The truth is that baseball, its records and the Hall of Fame are populated by human beings with their own self interests, their own flaws. The standards of what we expect have changed and they keep changing. Just three months ago, Mark McGwire was a first vote Hall of Famer, today he might not get in. Roger Maris never did, and yet he would have had he played in the modern age.

Yes, Big Mac, Bonds, Giambi, Sheffield and others have allegedly cheated by using performance enhancers, but the fault lies not with them but with Major League Baseball and the Player’s Union that has allowed this to go on. These guys are the brains behind the brawn of baseball, each with far more education than 99.9% of the guys that play the game today, or played in decades past. They have had the chance to clean up the game but have balked at it time and time again - just like they are doing now with this most recent sham of a drug policy.

Unfortunately for the most part the players have been the victims, trusting that the union and the league would look out for them, for their health, for their wallets, and their rights. They trusted the union, the trainers, the doctors, the coaches, managers and owners that they worked for, thinking that the steroids, the advice and standards of playing they had to live up to were safe. It’s easy to forgive the rank and file who weren’t smart enough to know, because to us most of them are only men, not larger than life heroes.
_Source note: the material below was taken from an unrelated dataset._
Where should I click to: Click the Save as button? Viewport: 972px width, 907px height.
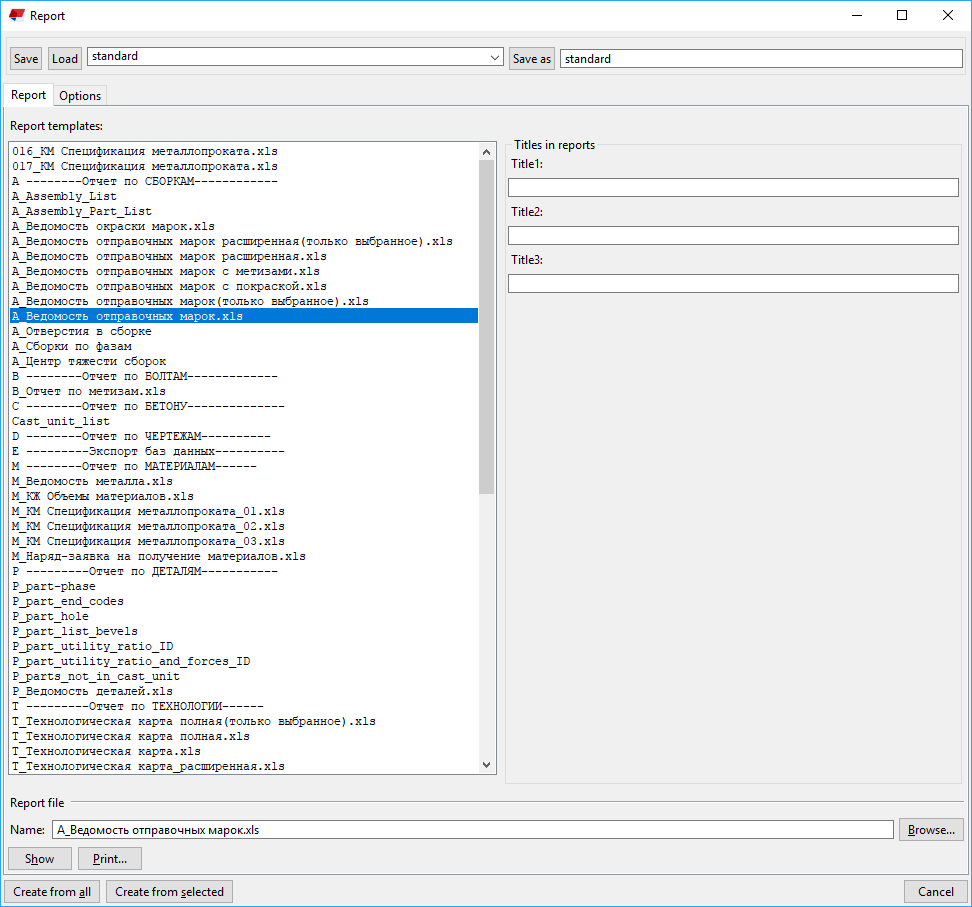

That’s why we’re hard on the Barry Bonds’, Mark McGwire’s and Jose Canseco’s of the world. Because they aren’t the dupes, because they appear intelligent enough to know exactly what they were doing. Because they made themselves appear more guilty of wrongdoing by trying to cover up their mistakes instead of coming clean. Because they may have gotten ahead by doing something that they knew was very wrong and they gave into the temptation of steroids rather than having the courage to blow the whistle. It’s a courage that we expect in heroes and we want to believe we have in ourselves although until we are tested ourselves we’ll never know.

A player’s morality is not the defining characteristic on the baseball diamond; it’s what they do with the bat, ball and the glove. It’s not our national policy to punish someone and convict them of a crime without evidence and without a trial. That day may come for Barry Bonds when we find that his prodigious home runs seasons were all due to steroids, rather than the one time he’s admitted to using a cream, but it doesn’t take away from the raw skills he was born with, and those he worked to develop. We may choose not to believe Bonds when he claims not to have been juiced, but that’s a willful suspension of disbelief.

But what we believe and what we can prove are different things. If we were to strip Bonds of the home run record without definitive proof, we’d be doing the very fabric of our society an injustice and just who could we call the legitimate single season home run king? You’d have to strip that title from McGwire as well. So do we give it to Sosa who swore under oath before Congress that he never used, and suspend our disbelief there? Or take it back to Maris despite evidence against him which is just as circumstantial? Maybe all records really belong to the Babe. And perhaps that is how it should be, history and nostalgia so rooted into the past that we can’t remember or even challenge an assumption of innocence.


* Most Americans have probably used steroids in some form. They are commonly found in first aid kits as hydrocortisone cream, they are also found in many allergy and asthma medications, injections such as cortisone shots and in some basic medical products. These products are usually not anabolic or muscle building steroids but are used in anti-inflammatory doses.